WORK TO COMPLETE: Please rewrite the stretch of records from the start through the line containing "This screenshot has width=843, height=400.", substituting "Link" for "Connector" and changing nothing else.

Pointing data for screenshots:

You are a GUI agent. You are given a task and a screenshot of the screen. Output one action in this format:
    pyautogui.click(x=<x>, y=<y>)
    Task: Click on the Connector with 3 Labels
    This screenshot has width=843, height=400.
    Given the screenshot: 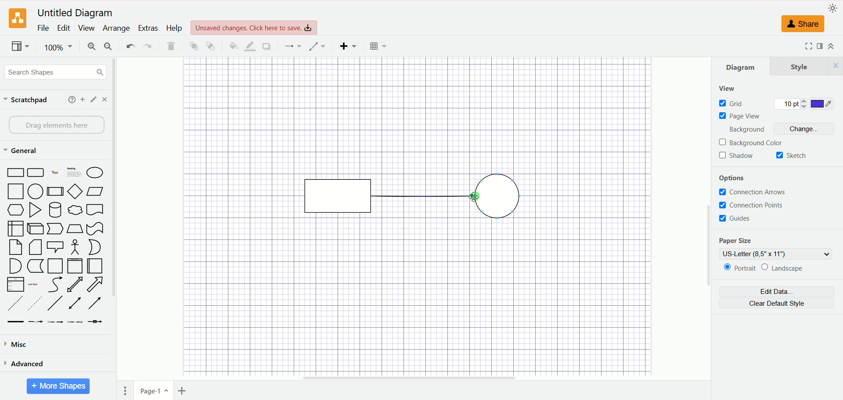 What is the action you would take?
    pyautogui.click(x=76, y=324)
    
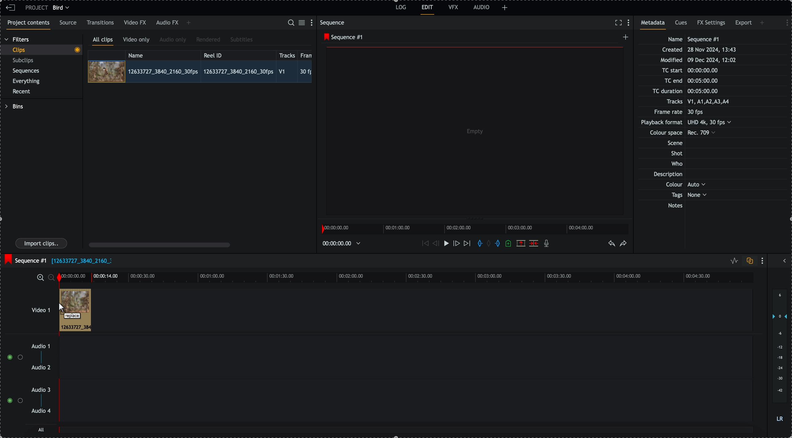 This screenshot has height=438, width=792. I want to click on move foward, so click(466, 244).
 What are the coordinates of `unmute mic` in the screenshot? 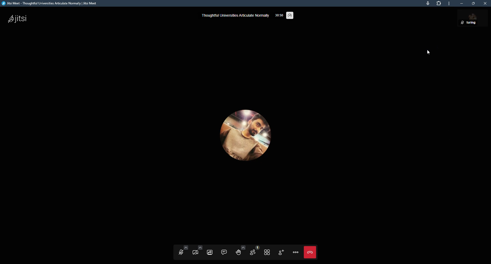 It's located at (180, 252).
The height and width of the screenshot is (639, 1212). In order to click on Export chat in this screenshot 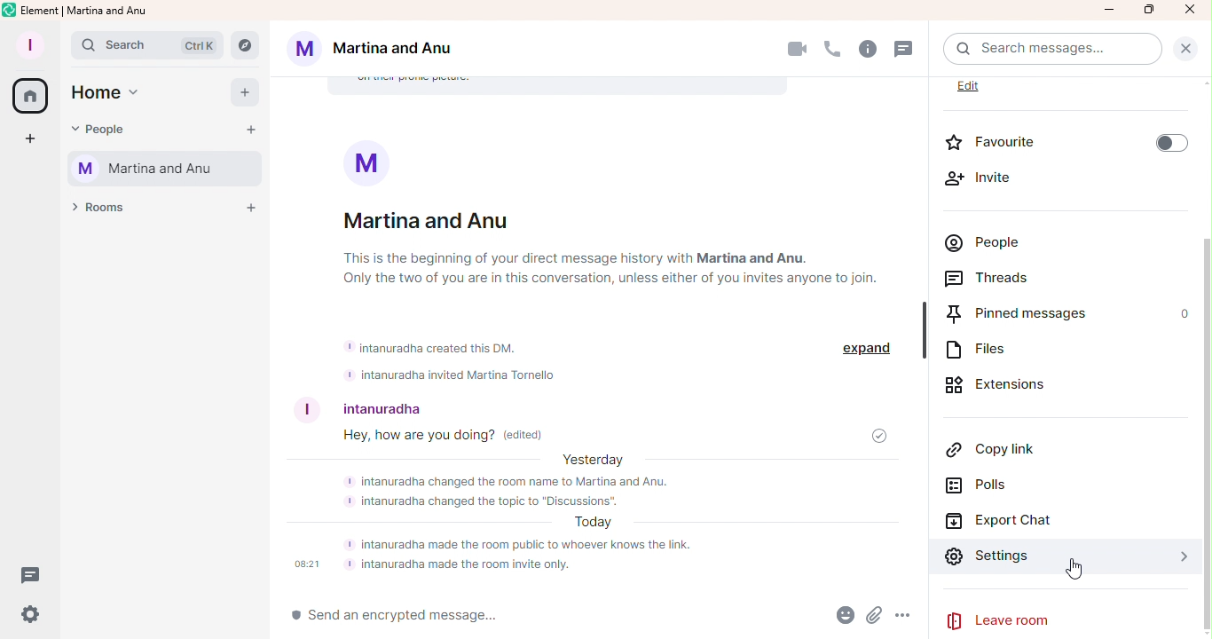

THE OUTPUT:
You are a GUI agent. You are given a task and a screenshot of the screen. Output one action in this format:
    pyautogui.click(x=<x>, y=<y>)
    Task: Click on the Link with 3 Labels
    This screenshot has width=843, height=400.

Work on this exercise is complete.